The Goldman Sachs emails published by Senator Levin’s Committee on Investigations brought Wall Street recklessness into clear focus. There was nothing there about the consequences of their actions for the society or economy at large — only how the trader who referred to himself as “Fabulous Fab” could make millions for himself at the expense of anyone who happened to be gullible enough to buy his worthless investments.

The oil company BP — and the entire global oil industry — have been no less reckless in their unquenchable thirst for profits. It doesn’t take a genius to predict that when you start drilling thousands of wells in mile-deep water in the middle of the economically and ecologically critical Gulf Coast, something might go terribly wrong.

Of course we’ve seen what might go wrong up close and personal before. The Exxon Valdez disaster resulted in incalculable loss to the environment, billions in loss to fishermen and the Alaska economy, and billions more for a cleanup that lasted over three years.

The Santa Barbara oil spill despoiled miles of beaches, and for a time put the brakes on some forms of reckless oil exploration.

We don’t yet know the full consequences of the BP Gulf of Mexico oil disaster for the economy or environment — nor do we know the full range of preparations that BP made in the event of a catastrophe. But the proof of the pudding is in the eating. Whatever preparations they made were obviously far from adequate to stop what may become a cataclysmic event.

One thing we do know for sure: left to themselves, giant international corporations will always be reckless in their pursuit of more and more profit.

These international corporations have no loyalty whatsoever to our country or its welfare. They are huge, free-floating international organizations dedicated to only one goal: making as much money as possible for themselves. Remember that BP is British Petroleum. When it comes to Wall Street, its own advertisements remind us that “Citi Corp never sleeps” — it does business in every corner of the globe. The trading group that sank AIG was based in London. And Goldman Sachs makes its billions from deals and trades in every corner of the world. These companies have no loyalty to the people or interests of the United States.

> [DATA ROWS]
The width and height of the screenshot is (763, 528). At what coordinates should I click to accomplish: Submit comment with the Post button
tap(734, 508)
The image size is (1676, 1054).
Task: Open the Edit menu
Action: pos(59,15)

> [EXERCISE GOAL]
Copy the entire commentary above on Wall Street and oil-industry recklessness word for word.

> [WORKED SOLUTION]
The Goldman Sachs emails published by Senator Levin’s Committee on Investigations brought Wall Street recklessness into clear focus. There was nothing there about the consequences of their actions for the society or economy at large — only how the trader who referred to himself as “Fabulous Fab” could make millions for himself at the expense of anyone who happened to be gullible enough to buy his worthless investments.

The oil company BP — and the entire global oil industry — have been no less reckless in their unquenchable thirst for profits. It doesn’t take a genius to predict that when you start drilling thousands of wells in mile-deep water in the middle of the economically and ecologically critical Gulf Coast, something might go terribly wrong.

Of course we’ve seen what might go wrong up close and personal before. The Exxon Valdez disaster resulted in incalculable loss to the environment, billions in loss to fishermen and the Alaska economy, and billions more for a cleanup that lasted over three years.

The Santa Barbara oil spill despoiled miles of beaches, and for a time put the brakes on some forms of reckless oil exploration.

We don’t yet know the full consequences of the BP Gulf of Mexico oil disaster for the economy or environment — nor do we know the full range of preparations that BP made in the event of a catastrophe. But the proof of the pudding is in the eating. Whatever preparations they made were obviously far from adequate to stop what may become a cataclysmic event.

One thing we do know for sure: left to themselves, giant international corporations will always be reckless in their pursuit of more and more profit.

These international corporations have no loyalty whatsoever to our country or its welfare. They are huge, free-floating international organizations dedicated to only one goal: making as much money as possible for themselves. Remember that BP is British Petroleum. When it comes to Wall Street, its own advertisements remind us that “Citi Corp never sleeps” — it does business in every corner of the globe. The trading group that sank AIG was based in London. And Goldman Sachs makes its billions from deals and trades in every corner of the world. These companies have no loyalty to the people or interests of the United States.